Teks yang Dikaji ->
_ _ _ _ _

Terdapat tiga buah foto bersejarah yang mengabadikan momen proklamasi 17 Agustus 1945. Foto tersebut antara lain ketika Soekarno membacakan Proklamasi, pengibaran bendera Merah Putih, dan suasana upacara. Ketiga foto tersebut tidak akan ada jika tanpa jasa dari sosok Mendur Bersaudara.
Berdasarkan informasi pada buku Beberapa Tokoh dalam Sejarah Minahasa Seri 1 oleh Denni HR Pinontoan, proklamasi kemerdekaan Indonesia saat itu berlangsung sederhana. Bahkan hanya ada dua fotografer yang hadir, yaitu Alex dan Frans Mendur. Mereka mengabadikan momen bersejarah ini menggunakan kamera Leica Leitz, dilansir dari situs resmi detik .co.id
Seperti apakah sosok Mendur Bersaudara? Ini dia profil dan biografi singkat keduanya yang dirangkum dari Kisah-Kisah kecil Beberapa Tokoh dalam Sejarah Minahasa Seri 1 oleh Denni HR Pinontoan dan Hidup Penuh Berkah oleh M Husnaini. Mari simak informasi lengkapnya!
Mengenal Keluarga Mendur
August Mendur dan Ariantje Mononimbar adalah pasangan Minahasa yang memiliki sebelas anak. Ivan RB Kaunang, sejarawan dari Universitas Sam Ratulangi Manado, mencatat bahwa August Mendur memiliki kemampuan dalam pengobatan tradisional menggunakan obat ‘makatana’, yang diwarisi dari ayahnya.
Alex adalah anak pertama dikeluarga ini, sementara Frans adalah anak keempat. Keluarga ini tinggal di Kawangkoan. Alex lahir pada 7 November 1907 di Kawangkoan dan meninggal di Bandung pada 31 Desember 1984. Alex menikah dengan Innes Mandoinsong, dan mereka memiliki tiga anak, yaitu Lexy Rudolf Mendur, Yvone Marlene Mendur, dan Maya Mayon Mendur.
Frans, yang lahir pada 16 April 1913 di Kawangkoan, menikah dengan Jamailah binti Sariih. Mereka memiliki empat anak, yaitu Jian Samartini Mendur, Johny Sumanjono Mendur, Zakaria, dan Juni Prihatini. Frans meninggal di Jakarta pada 16 April 1971. Nama tengah Frans, ‘Soemarto’, diberikan oleh ayah angkatnya di Jawa.

_ _ _ _ _

Baris yang Diberikan ->
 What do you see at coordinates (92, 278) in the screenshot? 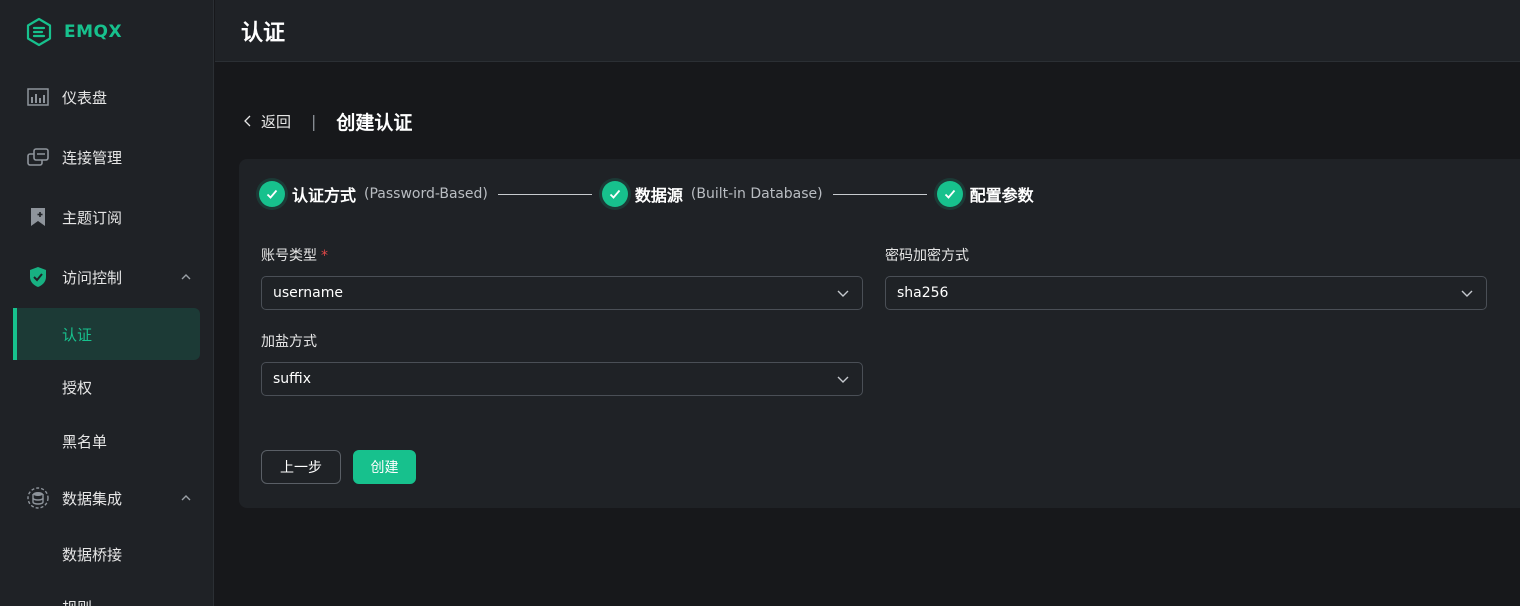
I see `sidebar-item-label: 访问控制` at bounding box center [92, 278].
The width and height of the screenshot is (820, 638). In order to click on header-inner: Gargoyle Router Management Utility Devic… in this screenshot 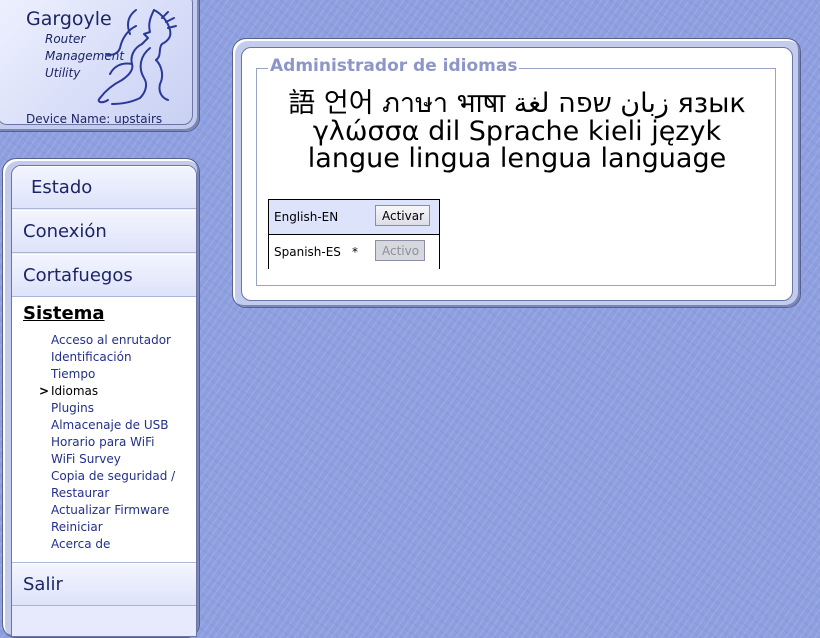, I will do `click(96, 62)`.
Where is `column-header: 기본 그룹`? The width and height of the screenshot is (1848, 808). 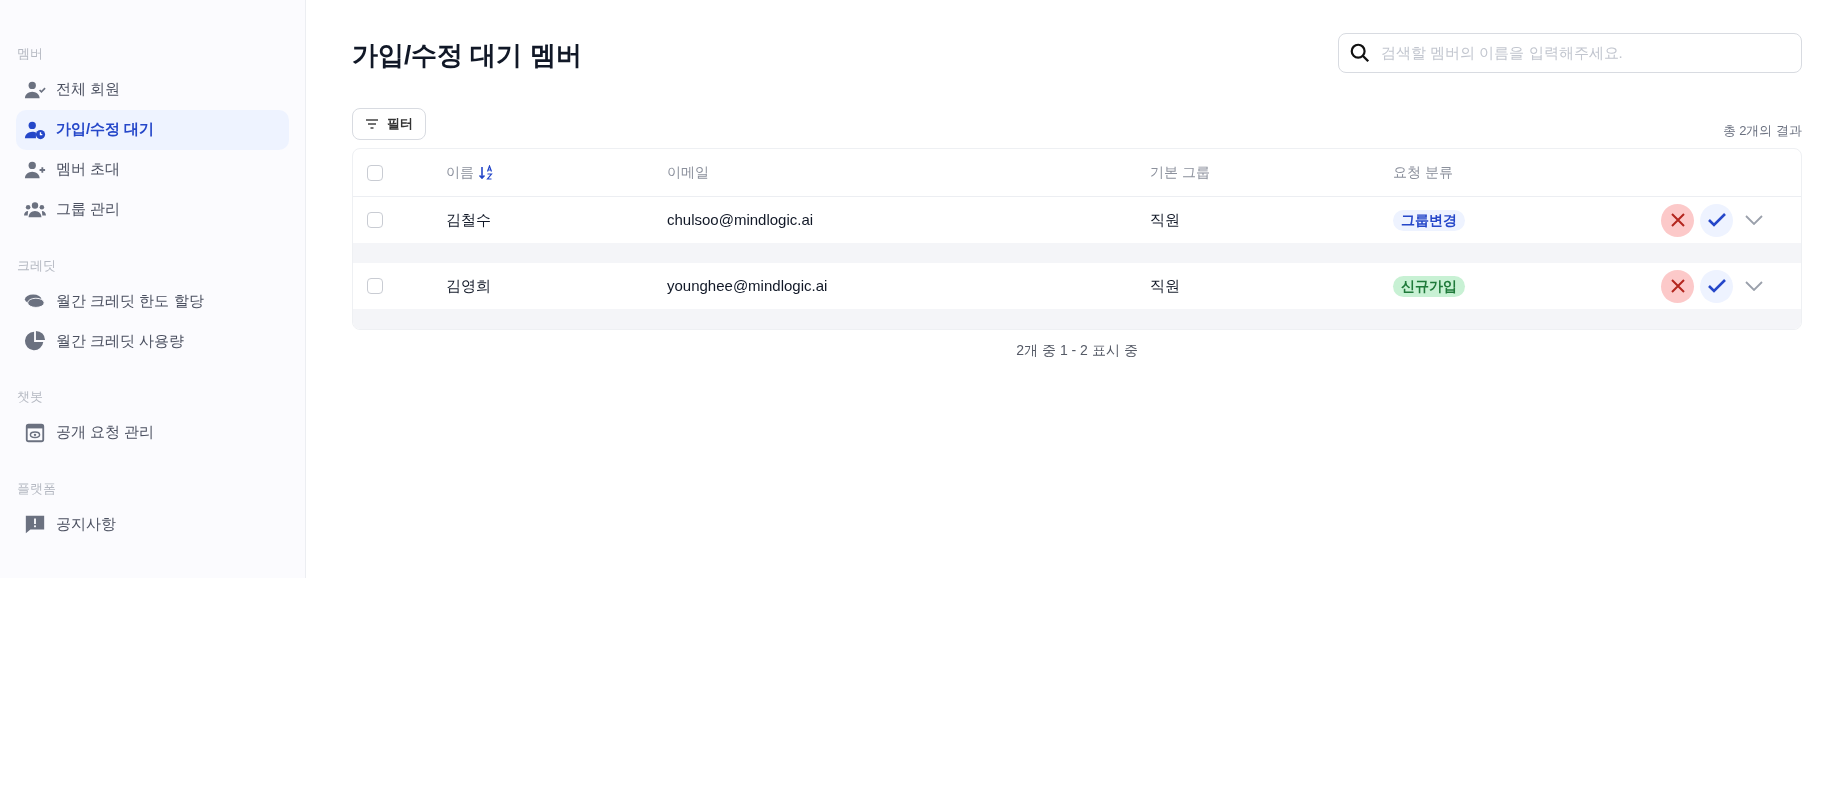
column-header: 기본 그룹 is located at coordinates (1180, 172).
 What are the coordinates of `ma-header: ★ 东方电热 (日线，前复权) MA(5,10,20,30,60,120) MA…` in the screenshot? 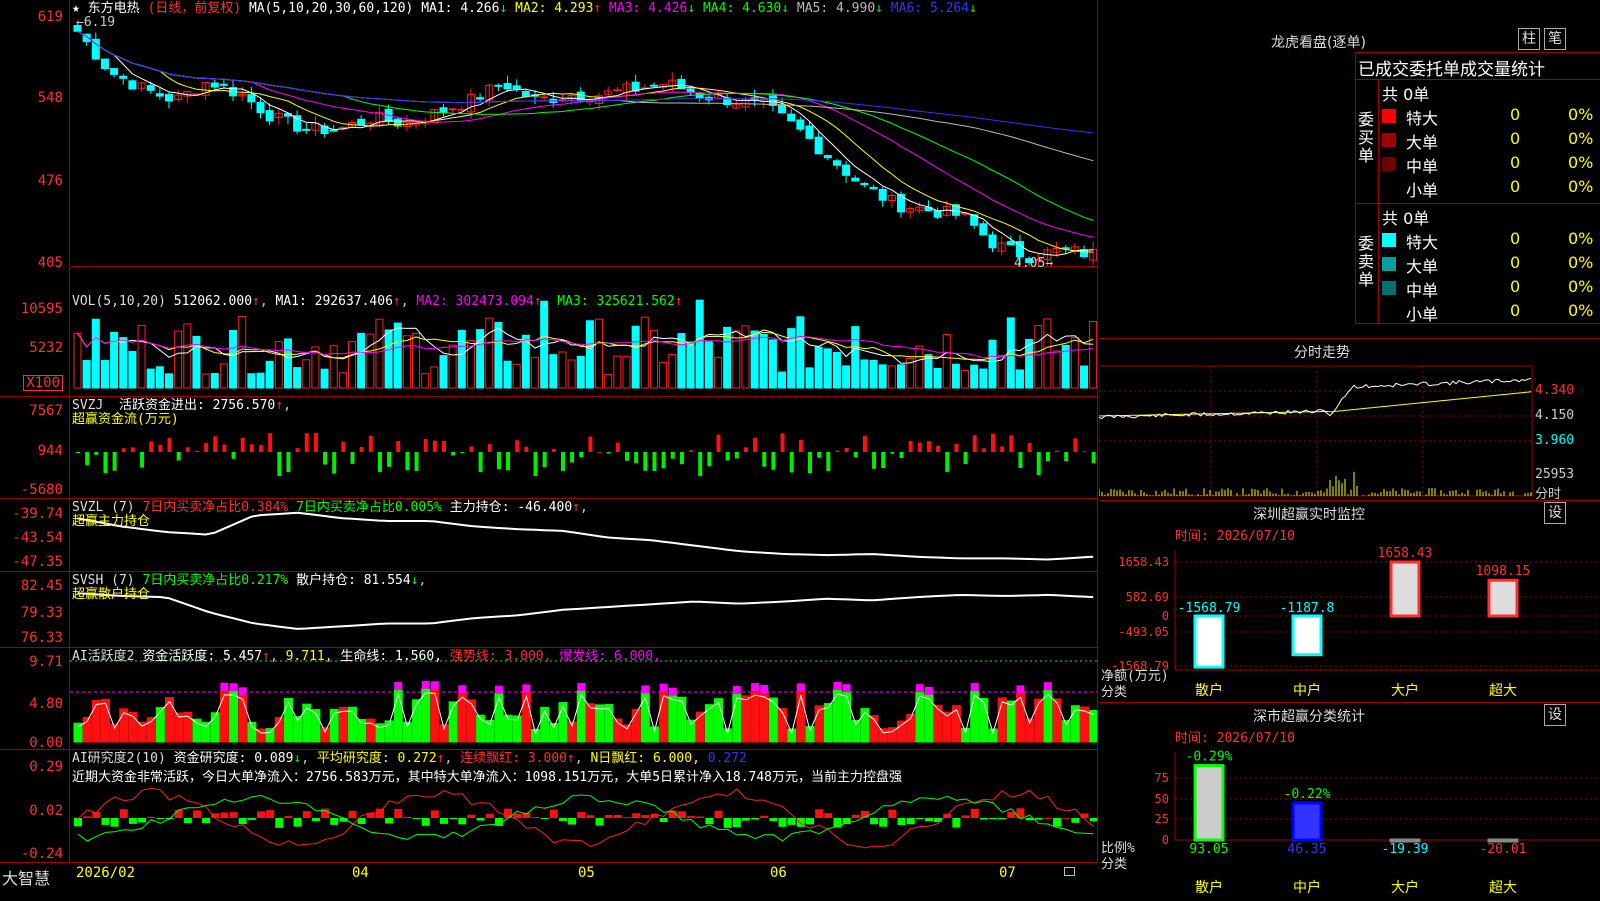 It's located at (524, 8).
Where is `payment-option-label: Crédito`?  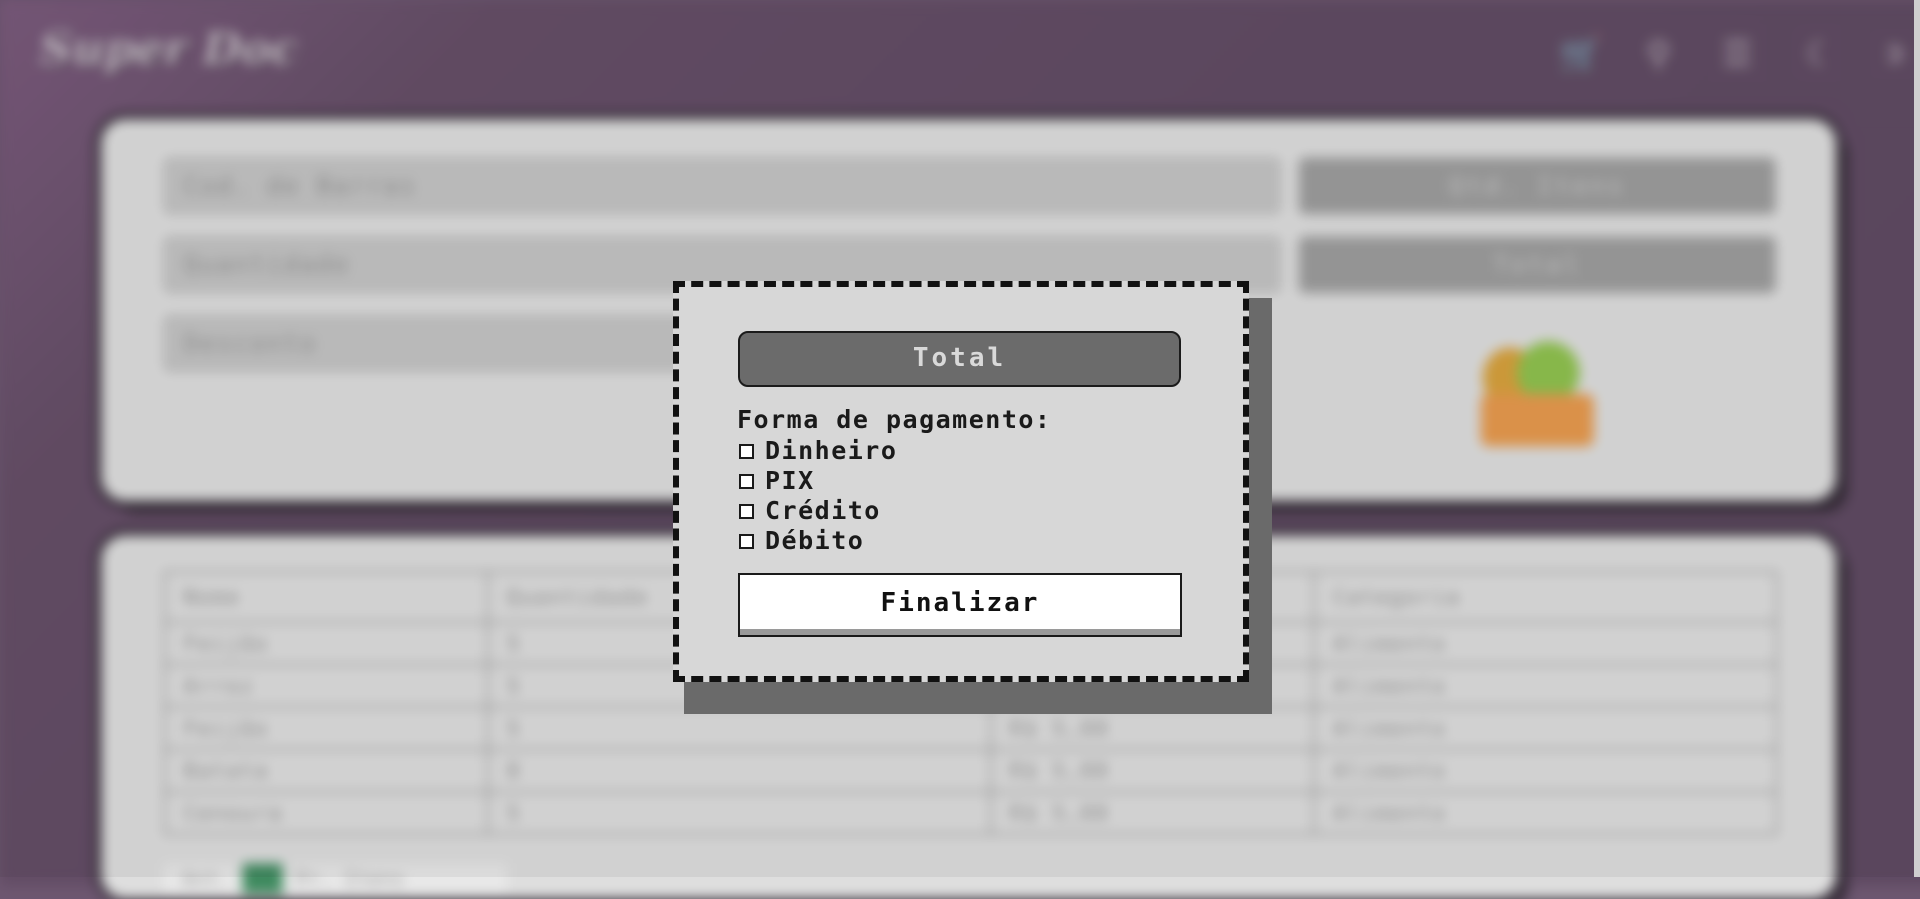 payment-option-label: Crédito is located at coordinates (823, 510).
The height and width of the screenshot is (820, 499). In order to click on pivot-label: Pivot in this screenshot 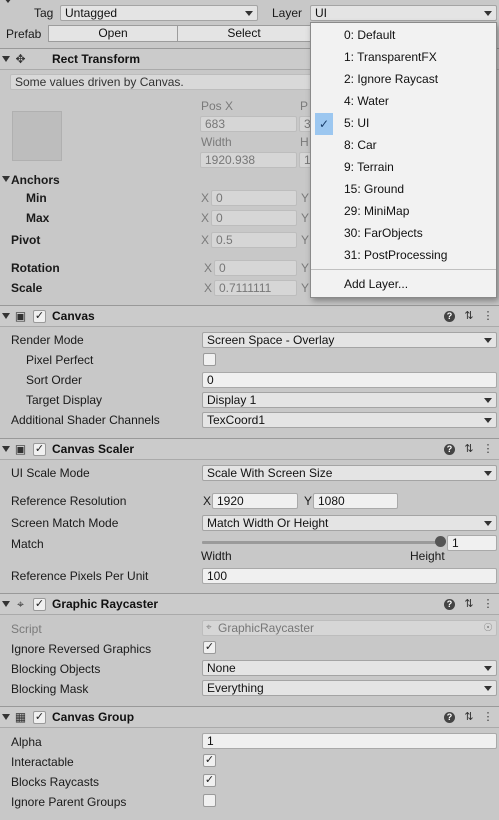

_ _ _ _ _

Tugas yang Diminta ->
1 - Salin bagian teks tentang Mendur Bersaudara, mulai dari "Alex adalah anak" dan terus sampai "Maya Mayon Mendur.".
2 - Lanjutkan teks tentang Mendur Bersaudara, dimulai setelah kalimat terakhirnya.
Baris-baris di atas tidak dipakai sama sekali di sini.

Jawaban Tiap Tugas ->
1 -
Alex adalah anak pertama dikeluarga ini, sementara Frans adalah anak keempat. Keluarga ini tinggal di Kawangkoan. Alex lahir pada 7 November 1907 di Kawangkoan dan meninggal di Bandung pada 31 Desember 1984. Alex menikah dengan Innes Mandoinsong, dan mereka memiliki tiga anak, yaitu Lexy Rudolf Mendur, Yvone Marlene Mendur, dan Maya Mayon Mendur.

2 -
Sepak Terjang Mendur Bersaudara
Di usia remaja, Alex dan Frans merantau ke Jawa. Mereka memulai karier di Surabaya sebelum pindah ke Batavia. Di Surabaya, Alex bergabung dengan organisasi Persatuan Bangsa Indonesia (PBI) yang dipimpin oleh Dr Soetomo.
Kemudian, Alex bekerja sebagai wartawan foto di De Java Bode, sebuah koran berbahasa Belanda tertua yang terbit sejak 1852. Ia bekerja di koran tersebut dari 1932 hingga 1935. Selama pendudukan Jepang, De Java Bode tidak terbit, tetapi terbit kembali setelah kemerdekaan hingga 1958.
Frans mengikuti jejak kakaknya dengan bekerja di De Java Bode mulai tahun 1935. Dia belajar fotografi dari Alex dan menguji keterampilannya dengan mengirim foto ke De Java Bode dan mingguan Wereldnieuws. Frans diterima sebagai pembantu wartawan foto.
Selama periode Jepang, Frans bekerja di koran Asia Raja yang digunakan untuk propaganda Jepang. Asia Raja mengadakan konferensi meja bundar pada 12 Maret 1945 di Hotel Miyako di Batavia. Selain itu, Frans juga bekerja di Jawa Shimbun Sha, yang merupakan bagian dari Sarekat Penerbit Surat Kabar pada masa itu.
Kisah Heroik Mendur Bersaudara pada Proklamasi 1945
Pada pagi 17 Agustus 1945, dua fotografer, Frans Sumarto Mendur dan Alexius Impurung Mendur, diam-diam menuju rumah Soekarno di Jakarta. Mereka bekerja di kantor berita Jepang Domei dan mendengar kabar bahwa proklamasi kemerdekaan Indonesia akan diumumkan. Jepang baru saja kalah dari Sekutu, tetapi berita tersebut belum menyebar luas.
Saat proklamasi dimulai, Soekarno membaca teks kemerdekaan di hadapan beberapa orang, termasuk Mendur bersaudara. Frans berhasil mengambil tiga foto penting, yaitu Soekarno membaca teks, pengibaran bendera Merah Putih, dan suasana upacara. Setelahnya, mereka diburu oleh tentara Jepang.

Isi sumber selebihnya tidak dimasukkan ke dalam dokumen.